If you want to understand this code, you should first understand the forward
code. Here are some points to understand how this works:
First, understand the difference between the patch of size patchH by
patchW, which is the basic patch size that is related to the blockDim.x,
and the padded patch size ppatchH and ppatchW, where:
ppatchH = patchH + kH - 1
ppatchW = patchW + kW - 1.
In the forward pass, we dealt with a patch of output and a padded patch of
input. In this backward-pass code, when computing the `grad_input` we deal
with a patch of input and a padded patch of output (this ensures that
different thread-blocks write to distinct patches of `grad_input`). But this
approach is not sufficient to update `grad_pos_add` and `grad_pos_mul`,
because it's possible for elements of the zero-padding of `input` to
contribute to `grad_pos_add` and `grad_pos_mul`. So when computing the
gradients for those quantities, we actually use a padded input patch and an
un-padded output patch. This requires that we load into shared memory the
padded versions of both input and grad_output.
Template args:
scalar_t: the floating-point type, e.g. float, double, maybe half.
Args:
input [in]: input image, shape (N, 2*C, H, W)

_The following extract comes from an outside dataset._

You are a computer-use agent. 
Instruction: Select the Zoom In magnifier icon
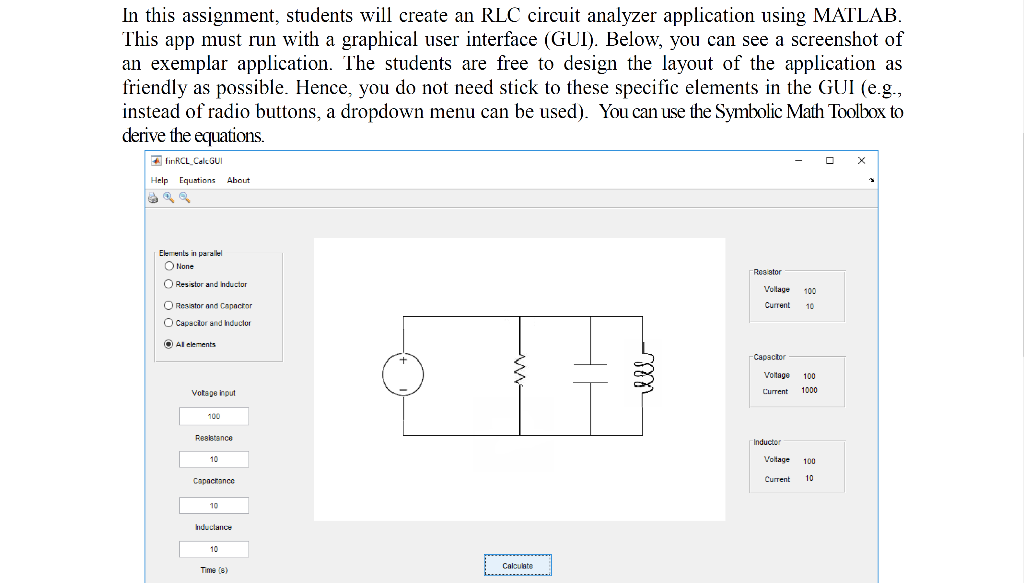(x=168, y=197)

pos_add [in]: positional encoding, additive part, shape (C, kH, kW)
pos_mul [in]: positional encoding, multiplicative part, shape (C, kH, kW)
grad_output [in]: the gradient w.r.t. the output of the forward pass, shape (N, C, H, W)
grad_input [out]: the gradient w.r.t. the input, of shape N, 2*C, H, W
grad_pos_add [out]: the gradient w.r.t. pos_add, indexed [block][c][kh][kw],
of shape num_blocks, C, kH, kW,
where `block` is an index we'll later sum over, that corresponds to
the identity of the thread-block (except, not including the channel
dimension == gridDim.x). So, block == blockIdx.z * gridDim.y + blockIdx.y,
and num_blocks == gridDim.y * gridDim.z.
grad_pos_mul [out]: the gradient w.r.t. pos_mul, like grad_pos_add above.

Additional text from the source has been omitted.